Judging by the giggles of the kids I took, Shaun and his pals provide a delightful, if undemanding, treat. Setting out from Mossy Bottom Farm to the Big City, the flock search for their farmer, who loses his memory only to gain accidental fame as a trendsetting hairdresser. There’s little plot, only a cursory villain (an over-zealous animal control officer), and no dialogue, in what amounts to a silent movie, only brimming with nonsense noises, innocuous songs and stop-motion sheep.

Kids are well catered for, but if you’re after the adult humour sprinkled liberally throughout the far superior Wallace & Gromit escapades, there’s little here, aside from a throwaway feline Hannibal Lecter gag, and a quick post-credits Shawshank Redemption nod. For a hero, Shaun has precious little to do, and even less by way of distinctive character traits. Still, on the big screen the Aardman modelmakers’ miniature environments brim with lovingly rendered detail.
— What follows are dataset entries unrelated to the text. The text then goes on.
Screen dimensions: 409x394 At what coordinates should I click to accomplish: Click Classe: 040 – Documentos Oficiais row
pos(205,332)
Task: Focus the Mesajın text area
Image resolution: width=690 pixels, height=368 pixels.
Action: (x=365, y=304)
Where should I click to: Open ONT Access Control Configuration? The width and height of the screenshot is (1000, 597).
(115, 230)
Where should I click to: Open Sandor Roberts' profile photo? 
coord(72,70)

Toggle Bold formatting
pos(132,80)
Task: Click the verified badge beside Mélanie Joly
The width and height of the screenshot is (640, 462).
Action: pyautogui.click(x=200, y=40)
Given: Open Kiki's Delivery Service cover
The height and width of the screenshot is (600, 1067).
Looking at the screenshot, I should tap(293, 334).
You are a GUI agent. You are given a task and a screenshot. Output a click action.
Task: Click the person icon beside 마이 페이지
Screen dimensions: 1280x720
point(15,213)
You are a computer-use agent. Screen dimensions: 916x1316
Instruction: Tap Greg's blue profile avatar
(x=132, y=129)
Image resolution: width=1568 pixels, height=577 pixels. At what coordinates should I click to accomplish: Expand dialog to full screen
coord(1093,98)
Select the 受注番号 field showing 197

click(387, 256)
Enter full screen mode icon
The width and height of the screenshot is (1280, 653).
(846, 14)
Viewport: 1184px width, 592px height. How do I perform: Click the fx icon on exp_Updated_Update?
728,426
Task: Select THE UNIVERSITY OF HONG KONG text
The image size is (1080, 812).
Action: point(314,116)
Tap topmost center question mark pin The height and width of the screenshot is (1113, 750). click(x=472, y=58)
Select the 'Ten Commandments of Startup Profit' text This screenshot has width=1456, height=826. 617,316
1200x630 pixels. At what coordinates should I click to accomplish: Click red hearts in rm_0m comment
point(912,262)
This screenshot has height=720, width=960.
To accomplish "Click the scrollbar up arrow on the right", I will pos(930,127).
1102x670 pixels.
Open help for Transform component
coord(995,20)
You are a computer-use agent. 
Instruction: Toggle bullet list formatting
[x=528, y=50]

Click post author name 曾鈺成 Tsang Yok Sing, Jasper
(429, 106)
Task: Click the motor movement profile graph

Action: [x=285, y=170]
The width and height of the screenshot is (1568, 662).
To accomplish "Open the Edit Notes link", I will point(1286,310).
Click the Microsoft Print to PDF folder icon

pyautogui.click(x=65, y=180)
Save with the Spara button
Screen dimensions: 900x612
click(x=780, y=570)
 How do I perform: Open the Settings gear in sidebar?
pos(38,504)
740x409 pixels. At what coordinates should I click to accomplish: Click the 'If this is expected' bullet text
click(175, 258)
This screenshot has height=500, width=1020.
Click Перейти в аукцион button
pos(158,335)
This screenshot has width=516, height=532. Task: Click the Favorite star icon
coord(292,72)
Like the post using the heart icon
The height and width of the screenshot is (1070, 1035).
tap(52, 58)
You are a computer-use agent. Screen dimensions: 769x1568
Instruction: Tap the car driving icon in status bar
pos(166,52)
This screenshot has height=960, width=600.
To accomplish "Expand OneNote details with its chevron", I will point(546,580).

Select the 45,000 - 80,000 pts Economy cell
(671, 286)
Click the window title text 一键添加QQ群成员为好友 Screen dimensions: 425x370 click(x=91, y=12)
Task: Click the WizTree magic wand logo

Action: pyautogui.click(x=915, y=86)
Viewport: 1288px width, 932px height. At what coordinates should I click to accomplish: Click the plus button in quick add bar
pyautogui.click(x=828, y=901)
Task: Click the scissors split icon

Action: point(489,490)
The visual hijinks that make Wallace & Gromit such rewatchable fare are replaced with fart gags and sheep impersonating people, (by standing on one another, dressed in clothes), not just once, but for almost a third of the film.

I could bleat on about what might have been, but, shear away an imaginative adventure, and you’re left with fluffy fun but lazy fare that, like the film’s repeated gag of sheep jumping a fence, is in danger of sending grown ups to sheep… er, sleep.